Tra le varie ultime disposizioni in materia di lavoro introdotte, sia tramite Legge di Bilancio e sia tramite il decreto c.d. Collegato Lavoro, la presente trattazione intende sintetizzare una delle novità forse più attese dagli operatori del settore, le c.d. dimissioni per fatti concludenti.
In realtà, già la Legge delega parlamentare n.183/2014, ai tempi del Job Act, aveva previsto di delegare il Governo a legiferare su tale argomento (si legga l’art.1 comma 6 lettera g della L. 183/2014), cioè di individuare delle modalità semplificate al fine di garantire sia una data certa e sia l’autenticità della manifestazione di volontà della lavoratrice o del lavoratore, in relazione alle dimissioni nel caso di comportamento concludente in tal senso.

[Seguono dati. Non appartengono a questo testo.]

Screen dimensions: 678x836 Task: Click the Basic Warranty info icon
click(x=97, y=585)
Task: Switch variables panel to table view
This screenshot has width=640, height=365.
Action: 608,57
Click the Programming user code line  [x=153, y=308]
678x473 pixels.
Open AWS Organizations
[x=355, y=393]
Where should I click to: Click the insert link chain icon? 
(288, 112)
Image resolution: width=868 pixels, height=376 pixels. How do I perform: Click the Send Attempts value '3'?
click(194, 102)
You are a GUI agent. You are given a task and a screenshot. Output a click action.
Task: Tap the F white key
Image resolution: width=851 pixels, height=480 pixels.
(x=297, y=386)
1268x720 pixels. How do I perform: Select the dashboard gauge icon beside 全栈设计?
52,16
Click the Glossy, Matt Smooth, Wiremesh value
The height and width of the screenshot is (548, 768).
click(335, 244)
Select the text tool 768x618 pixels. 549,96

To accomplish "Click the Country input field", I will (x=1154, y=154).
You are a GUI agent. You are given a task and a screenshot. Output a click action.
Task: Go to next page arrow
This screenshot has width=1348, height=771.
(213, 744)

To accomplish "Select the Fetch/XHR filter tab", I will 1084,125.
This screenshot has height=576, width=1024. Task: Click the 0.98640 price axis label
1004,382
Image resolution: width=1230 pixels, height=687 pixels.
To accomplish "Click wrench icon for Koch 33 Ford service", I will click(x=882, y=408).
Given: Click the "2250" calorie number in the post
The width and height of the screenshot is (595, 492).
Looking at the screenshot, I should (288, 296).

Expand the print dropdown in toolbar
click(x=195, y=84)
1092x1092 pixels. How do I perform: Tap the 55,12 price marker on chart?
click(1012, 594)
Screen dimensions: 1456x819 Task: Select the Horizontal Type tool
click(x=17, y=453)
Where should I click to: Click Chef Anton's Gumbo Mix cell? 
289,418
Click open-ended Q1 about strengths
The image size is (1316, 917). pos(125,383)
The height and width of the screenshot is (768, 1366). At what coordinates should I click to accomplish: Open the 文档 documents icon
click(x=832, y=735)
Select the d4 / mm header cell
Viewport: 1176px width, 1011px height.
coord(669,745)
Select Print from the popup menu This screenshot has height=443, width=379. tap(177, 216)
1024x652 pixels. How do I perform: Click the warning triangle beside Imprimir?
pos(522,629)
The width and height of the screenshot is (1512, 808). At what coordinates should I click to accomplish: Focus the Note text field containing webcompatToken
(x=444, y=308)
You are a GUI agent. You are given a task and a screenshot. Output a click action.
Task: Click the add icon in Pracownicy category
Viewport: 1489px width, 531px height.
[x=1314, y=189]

Dopo più di dieci anni nei quali il legislatore non ha mai aggiornato, e quindi trovato, alcuna strada percorribile, ecco che con il recente decreto “Collegato Lavoro” sono state disciplinate le dimissioni per fatti concludenti, che hanno una doppia nota positiva: snelliscono alcuni procedimenti amministrativi e fanno risparmiare le imprese nei casi in cui si trovavano quasi costrette a licenziare dipendenti spariti volontariamente ma senza motivo.
La nuova procedura prevede in sintesi che, se il lavoratore si assenta immotivatamente (fino a raggiungere il numero dei giorni di assenza ingiustificati previsti dal Ccnl che consentono il licenziamento oppure, in mancanza di tale riferimento del Ccnl, siano trascorsi almeno quindici giorni dall’inizio del periodo di assenza), il datore può – in alternativa al licenziamento – considerare il/la dipendente “dimissionario per fatti concludenti” e avere, quindi, la possibilità di cessare il rapporto di lavoro.
Per far ciò il datore deve:
- trasmettere una comunicazione all’Ispettorato territoriale del Lavoro (ITL) con l’indicazione del nominativo del lavoratore, dell’ultimo recapito conosciuto e di altri elementi (ad esempio, telefono) in possesso dell’azienda, tramite modulo che l’Ispettorato Nazionale del Lavoro ha diffuso recentemente. Il modulo è da inviare, possibilmente, con PEC all’ITL territorialmente pertinente (da individuarsi in base al luogo di svolgimento del rapporto di lavoro).
- Dopodiché, si deve trasmettere la comunicazione obbligatoria (Unilav) specificando che si tratta di dimissioni volontarie, per l’appunto, per fatti concludenti, inserendo l’ultimo giorno lavorativo come ultimo giorno del rapporto di lavoro. Si informa che lo scorso 30 gennaio l’Inps ha rilasciato il nuovo allegato tecnico per la compilazione dei flussi delle denunce retributive e contributive individuali mensili Uniemens. Tra le novità, si segnala, il nuovo codice (1Y) nelle tipologie di cessazione dei rapporti di lavoro per dimissioni per fatti concludenti.
Ricevuto il modulo, gli ispettori potranno avviare la verifica sulla “veridicità della comunicazione medesima”, cioè potranno contattare il lavoratore – ma anche altro personale impiegato presso il medesimo datore di lavoro o altri soggetti che possano fornire elementi utili – al fine di accertare se effettivamente il lavoratore non si sia più presentato presso la sede di lavoro, né abbia potuto comunicare la sua assenza.
Al fine di non vanificare l’efficacia di eventuali accertamenti ispettivi, gli stessi dovranno essere avviati e conclusi con la massima tempestività e comunque entro il termine di 30 giorni dalla ricezione della comunicazione trasmessa dal datore di lavoro. Se il lavoratore dimostrasse all’ITL di essere stato realmente impossibilitato (evidentemente nei 30 gg), il rapporto di lavoro può ripristinarsi. Oppure, se fuoriuscissero motivazioni gravi, come ad esempio mancato pagamento stipendio, la situazione può tramutarsi in dimissioni per giusta causa (con tutto ciò che comporta).
Si riportano altre considerazioni sulla nuova procedura, su cui sarebbero opportuni ulteriori chiarimenti da parte degli organi competenti:
- per attivare questa nuova procedura non sarebbe necessaria la lettera di contestazione;
- la nuova procedura consente di non pagare la tassa sul licenziamento (c.d. Ticket NASpI);
- dovrebbe essere esclusa anche l’eventuale indennità di mancato preavviso.